Ogliastra. L’UNPLI Caserta partecipa alla 21esima edizione della rassegna del ‘Porcino d’Oro’

Arzana, piccolo borgo dell’Ogliastra, Sardegna, ha chiuso i lavori della 21a edizione del premio ‘Porcino d’Oro’, realizzata dal 18 al 20 novembre dalla Pro loco Arzana e dall’Unpli Sardegna, entrambe guidate da Raffaele Sestu. In alcune edizioni della preziosa rassegna culturale e gastronomica, dieci per la precisione, Arzana si è gemellata con una regione italiana per dare seguito alla tradizionale gara tra piatti a base di porcini realizzati da chef rappresentanti le due regioni.

La 21a edizione ha ospitato la delegazione campana guidata dalla presidente Unpli Caserta, Maria Grazia Fiore, con al seguito il gruppo folk ‘A ndrezzata’ di Cervinara (Benevento) e due ristoranti campani: il consorzio dei ristoratori irpini di Bagnoli Irpino e il ristorante ‘Le Volte di Annibale e Bacco’ di Caiazzo. Presenza considerevole negli stand della manifestazione l’hanno assunta gli eccezionali tartufi e i formaggi di Bagnoli Irpino, la Mozzarella di Bufala accompagnata dall’Asprinio di Aversa dell’Agroaversano, i Salumi dell’Alto Casertano e il Conciato Romano innaffiati dai vini del Medio Volturno, Pallagrello Nero e Casavecchia. E proprio il Blend ottenuto con Pallagrello nero e Casavecchia abbinato al piatto realizzato da Anna Mone, chef del ristorante ‘Le volte di Annibale e Bacco’,  costituito dal filetto di maiale nero casertano ai funghi porcini hanno avuto il riconoscimento del miglior abbinamento delle proposte in concorso. Il ‘Porcino d’argento’ è stato un ulteriore importante premio consegnato alla chef caiatina, che con orgoglio, ha raccolto i complimenti della giuria tecnica per la perfezione del piatto presentato.

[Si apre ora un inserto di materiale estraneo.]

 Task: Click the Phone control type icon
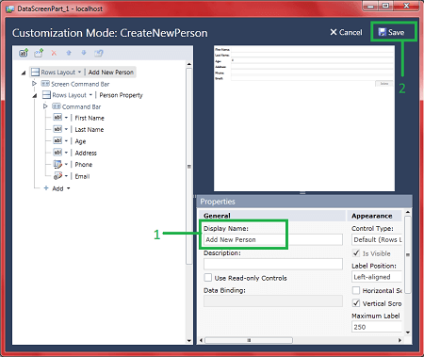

«E’ stata un’esperienza unica quella vissuta da noi campani ad Arzana – commenta la presidente Fiore – accolti come solo i Sardi sanno fare, abbiamo potuto scambiarci esempi delle eccellenze enogastronomiche esistenti nelle nostre regioni ma anche condividendo momenti di estrema emozione. Raffaele Sestu, presidente Unpli Sardegna, ha creato una vetrina al cui interno erano racchiusi i maggiori tesori della cultura Sarda: i cori, i tenores, le poesie in musica, le maschere sarde, uniche in tutto il mondo. E poi, dopo aver assaporato la soddisfazione dei nostri chef in concorso, la tre giorni si è conclusa in modo naturale, incontrandosi tutti in piazza intrecciando le danze popolari delle due regioni e ballando tutti sulle armonie sarde e quelle della tarantella napoletana, in cerchio, quasi a suggello di una condivisione totale e spontanea di un forte legame di amicizia. E’ stata proprio una magnifica esperienza».